[Instructions to follow] Somewhere below is a line with "The width and height of the screenshot is (450, 980)." and, later, a line with "You are a computer-use agent. The height"; repeat those two lines and all the lines between them, exactly as they are.

+===+

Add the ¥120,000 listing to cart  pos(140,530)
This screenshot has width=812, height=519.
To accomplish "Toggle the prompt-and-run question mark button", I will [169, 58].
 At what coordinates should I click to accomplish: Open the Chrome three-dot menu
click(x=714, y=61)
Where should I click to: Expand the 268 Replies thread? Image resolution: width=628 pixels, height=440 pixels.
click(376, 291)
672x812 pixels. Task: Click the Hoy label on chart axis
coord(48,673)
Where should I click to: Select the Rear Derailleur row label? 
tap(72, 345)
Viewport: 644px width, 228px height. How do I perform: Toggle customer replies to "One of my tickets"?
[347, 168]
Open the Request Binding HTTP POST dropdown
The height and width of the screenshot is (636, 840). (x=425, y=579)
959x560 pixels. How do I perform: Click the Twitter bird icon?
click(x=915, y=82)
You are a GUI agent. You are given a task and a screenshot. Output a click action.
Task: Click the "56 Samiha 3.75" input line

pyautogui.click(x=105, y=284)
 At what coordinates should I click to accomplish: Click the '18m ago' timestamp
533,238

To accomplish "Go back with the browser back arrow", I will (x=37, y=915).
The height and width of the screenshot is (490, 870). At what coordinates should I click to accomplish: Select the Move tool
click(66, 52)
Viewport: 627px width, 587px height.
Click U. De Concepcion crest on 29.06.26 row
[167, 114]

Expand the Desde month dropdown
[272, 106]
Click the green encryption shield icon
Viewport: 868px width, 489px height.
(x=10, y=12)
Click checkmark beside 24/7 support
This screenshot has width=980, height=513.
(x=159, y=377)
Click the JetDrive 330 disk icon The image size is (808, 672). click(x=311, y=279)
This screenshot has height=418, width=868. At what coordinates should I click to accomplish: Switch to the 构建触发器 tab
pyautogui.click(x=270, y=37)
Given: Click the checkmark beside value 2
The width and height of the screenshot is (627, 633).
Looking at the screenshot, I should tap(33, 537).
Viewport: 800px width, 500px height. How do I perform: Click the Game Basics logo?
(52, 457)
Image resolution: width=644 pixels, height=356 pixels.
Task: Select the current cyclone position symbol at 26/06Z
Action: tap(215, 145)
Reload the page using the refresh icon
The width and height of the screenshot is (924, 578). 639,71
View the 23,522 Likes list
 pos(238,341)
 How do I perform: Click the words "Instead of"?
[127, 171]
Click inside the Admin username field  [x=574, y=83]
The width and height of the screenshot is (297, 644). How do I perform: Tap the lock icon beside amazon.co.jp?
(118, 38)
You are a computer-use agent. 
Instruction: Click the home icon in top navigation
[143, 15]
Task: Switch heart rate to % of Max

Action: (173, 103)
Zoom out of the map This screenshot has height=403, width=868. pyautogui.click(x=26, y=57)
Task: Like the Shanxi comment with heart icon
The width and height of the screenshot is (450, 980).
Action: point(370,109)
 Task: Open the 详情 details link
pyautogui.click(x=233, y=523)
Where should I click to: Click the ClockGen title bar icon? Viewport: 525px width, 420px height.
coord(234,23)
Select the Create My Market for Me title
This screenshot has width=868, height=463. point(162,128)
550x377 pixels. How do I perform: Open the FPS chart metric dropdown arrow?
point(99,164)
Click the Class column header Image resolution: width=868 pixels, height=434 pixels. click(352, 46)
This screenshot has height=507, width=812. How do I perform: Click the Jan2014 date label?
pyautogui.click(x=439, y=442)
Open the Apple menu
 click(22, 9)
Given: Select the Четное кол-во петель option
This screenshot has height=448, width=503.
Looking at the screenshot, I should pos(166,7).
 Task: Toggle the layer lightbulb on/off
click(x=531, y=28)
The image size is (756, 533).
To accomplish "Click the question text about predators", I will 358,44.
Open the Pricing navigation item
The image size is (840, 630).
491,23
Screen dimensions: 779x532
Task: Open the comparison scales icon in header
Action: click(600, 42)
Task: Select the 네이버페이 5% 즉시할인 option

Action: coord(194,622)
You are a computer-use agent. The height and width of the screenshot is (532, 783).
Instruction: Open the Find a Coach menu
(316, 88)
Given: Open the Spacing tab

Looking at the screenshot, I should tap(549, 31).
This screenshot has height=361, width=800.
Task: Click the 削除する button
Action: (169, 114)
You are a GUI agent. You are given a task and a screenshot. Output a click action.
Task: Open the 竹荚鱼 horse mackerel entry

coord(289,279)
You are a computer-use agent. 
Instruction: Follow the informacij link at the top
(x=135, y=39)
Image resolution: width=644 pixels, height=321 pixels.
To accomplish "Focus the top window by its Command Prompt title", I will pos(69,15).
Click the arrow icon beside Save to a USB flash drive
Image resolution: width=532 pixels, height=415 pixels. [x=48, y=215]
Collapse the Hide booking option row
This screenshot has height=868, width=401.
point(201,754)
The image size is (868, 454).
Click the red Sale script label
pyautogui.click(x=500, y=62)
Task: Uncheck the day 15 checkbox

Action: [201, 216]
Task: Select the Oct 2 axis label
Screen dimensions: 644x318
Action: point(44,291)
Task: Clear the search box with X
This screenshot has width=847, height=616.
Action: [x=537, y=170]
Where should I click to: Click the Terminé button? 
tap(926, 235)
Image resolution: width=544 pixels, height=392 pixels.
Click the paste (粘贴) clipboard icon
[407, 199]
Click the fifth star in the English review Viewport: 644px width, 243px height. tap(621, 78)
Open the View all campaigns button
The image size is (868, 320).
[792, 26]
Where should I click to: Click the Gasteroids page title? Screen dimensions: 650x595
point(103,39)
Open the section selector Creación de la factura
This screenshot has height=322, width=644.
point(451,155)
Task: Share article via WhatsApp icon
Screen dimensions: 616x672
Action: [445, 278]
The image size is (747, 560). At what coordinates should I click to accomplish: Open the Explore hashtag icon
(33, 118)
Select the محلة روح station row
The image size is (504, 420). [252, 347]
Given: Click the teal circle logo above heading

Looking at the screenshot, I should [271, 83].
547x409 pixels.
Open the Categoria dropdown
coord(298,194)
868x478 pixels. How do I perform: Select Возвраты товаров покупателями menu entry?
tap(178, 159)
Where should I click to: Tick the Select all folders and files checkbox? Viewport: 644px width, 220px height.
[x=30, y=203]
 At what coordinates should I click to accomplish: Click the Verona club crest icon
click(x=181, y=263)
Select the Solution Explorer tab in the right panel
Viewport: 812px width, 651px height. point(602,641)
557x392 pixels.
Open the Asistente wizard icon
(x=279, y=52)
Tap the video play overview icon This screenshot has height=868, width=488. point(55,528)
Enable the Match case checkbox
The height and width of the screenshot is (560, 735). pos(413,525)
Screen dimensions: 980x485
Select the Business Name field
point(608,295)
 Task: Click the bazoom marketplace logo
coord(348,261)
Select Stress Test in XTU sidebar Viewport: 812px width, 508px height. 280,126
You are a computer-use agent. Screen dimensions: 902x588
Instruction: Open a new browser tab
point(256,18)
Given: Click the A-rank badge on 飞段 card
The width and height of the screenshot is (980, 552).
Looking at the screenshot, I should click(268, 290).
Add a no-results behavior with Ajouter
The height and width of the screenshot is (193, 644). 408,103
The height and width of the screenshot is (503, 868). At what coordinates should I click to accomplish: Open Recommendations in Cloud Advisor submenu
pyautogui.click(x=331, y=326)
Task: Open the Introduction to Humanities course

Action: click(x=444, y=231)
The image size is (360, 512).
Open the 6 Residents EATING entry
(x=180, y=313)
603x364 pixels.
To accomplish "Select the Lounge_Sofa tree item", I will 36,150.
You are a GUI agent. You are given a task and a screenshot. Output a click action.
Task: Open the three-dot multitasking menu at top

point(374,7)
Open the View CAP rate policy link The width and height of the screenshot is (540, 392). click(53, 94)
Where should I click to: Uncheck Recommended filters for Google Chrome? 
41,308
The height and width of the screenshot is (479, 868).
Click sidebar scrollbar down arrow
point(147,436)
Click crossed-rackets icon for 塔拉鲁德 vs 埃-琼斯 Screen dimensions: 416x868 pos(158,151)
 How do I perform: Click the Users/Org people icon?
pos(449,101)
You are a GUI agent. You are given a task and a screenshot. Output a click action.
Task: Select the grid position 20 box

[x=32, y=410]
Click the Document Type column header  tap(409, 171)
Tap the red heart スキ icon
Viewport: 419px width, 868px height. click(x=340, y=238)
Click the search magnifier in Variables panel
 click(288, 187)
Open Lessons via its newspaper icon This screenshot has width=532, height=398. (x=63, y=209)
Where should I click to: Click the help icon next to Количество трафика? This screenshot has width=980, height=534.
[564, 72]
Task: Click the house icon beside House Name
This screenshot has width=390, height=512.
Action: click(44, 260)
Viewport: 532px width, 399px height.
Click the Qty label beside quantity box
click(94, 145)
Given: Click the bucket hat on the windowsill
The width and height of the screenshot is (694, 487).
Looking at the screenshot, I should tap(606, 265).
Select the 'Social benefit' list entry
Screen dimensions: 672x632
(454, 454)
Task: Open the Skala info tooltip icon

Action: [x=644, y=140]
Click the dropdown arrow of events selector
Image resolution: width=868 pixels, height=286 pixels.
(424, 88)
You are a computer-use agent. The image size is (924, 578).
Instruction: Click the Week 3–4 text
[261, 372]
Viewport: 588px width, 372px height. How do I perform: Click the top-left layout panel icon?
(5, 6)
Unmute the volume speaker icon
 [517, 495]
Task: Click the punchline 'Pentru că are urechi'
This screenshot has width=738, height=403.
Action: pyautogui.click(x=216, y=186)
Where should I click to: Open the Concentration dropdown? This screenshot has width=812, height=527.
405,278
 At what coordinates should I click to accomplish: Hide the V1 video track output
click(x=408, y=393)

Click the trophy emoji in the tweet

+===+

[Task response]
The width and height of the screenshot is (450, 980).
Action: point(370,109)
 Task: Open the 详情 details link
pyautogui.click(x=233, y=523)
Where should I click to: Click the ClockGen title bar icon? Viewport: 525px width, 420px height.
coord(234,23)
Select the Create My Market for Me title
This screenshot has width=868, height=463. point(162,128)
550x377 pixels. How do I perform: Open the FPS chart metric dropdown arrow?
point(99,164)
Click the Class column header Image resolution: width=868 pixels, height=434 pixels. click(352, 46)
This screenshot has height=507, width=812. How do I perform: Click the Jan2014 date label?
pyautogui.click(x=439, y=442)
Open the Apple menu
 click(22, 9)
Given: Select the Четное кол-во петель option
This screenshot has height=448, width=503.
Looking at the screenshot, I should pos(166,7).
 Task: Toggle the layer lightbulb on/off
click(x=531, y=28)
The image size is (756, 533).
To accomplish "Click the question text about predators", I will 358,44.
Open the Pricing navigation item
The image size is (840, 630).
491,23
Screen dimensions: 779x532
Task: Open the comparison scales icon in header
Action: click(600, 42)
Task: Select the 네이버페이 5% 즉시할인 option

Action: coord(194,622)
You are a computer-use agent. The height and width of the screenshot is (532, 783).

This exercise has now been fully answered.